L’effort à faire – car effort il y a – consiste à accueillir, encore et encore, tout ce qui s’offre à moi de toutes sortes de manières, par mes yeux, par mes oreilles, par tous mes sens. Me tenir en éveil, attentif à recevoir ce que chaque lieu, chaque moment, chaque rencontre m’offre d’unique et de neuf. Me laisser combler par ce qui se donne à tout instant et que dans la presse du travail quotidien je n’avais pas le loisir de vraiment percevoir et recevoir. Temps de  »vacance », temps vacant, temps de relâche, où la pression s’atténue et me laisse plus libre de me tenir  »en posture d’accueil »,  »en posture de prière » (François Cheng). 
La place libre, la place vacante ainsi dégagée en moi me permet de faire place à la beauté, à la gratuité.
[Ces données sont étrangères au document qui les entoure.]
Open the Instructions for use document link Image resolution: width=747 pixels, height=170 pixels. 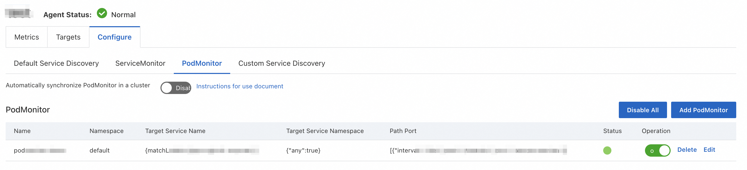point(240,86)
Le temps des vacances me fait le cadeau de me sortir de mes habitudes et rythmes quotidiens, il me met en  »vacance », en disponibilité, et il favorise ainsi un élargissement de mon être: celui-ci s’ouvre, se rend plus sensible, développe en soi la capacité d’accueil à l’égard de tout le réel: un paysage, un chant d’oiseau, un coucher de soleil, un visage…
Ce n’est plus le moment des projets et des objectifs, ni non plus le temps des contraintes horaires et des agendas surchargés.  »Agenda » signifie étymologiquement (en latin)  »les choses à faire ». Mais pendant les vacances, plus de choses à faire. Il me suffira d’être, de simplement être […].
 
Frère Bernard-Joseph Samain, abbaye d’Orval
(extrait du billet spiritualité publié sur le site du diocèse de Namur – été 2012).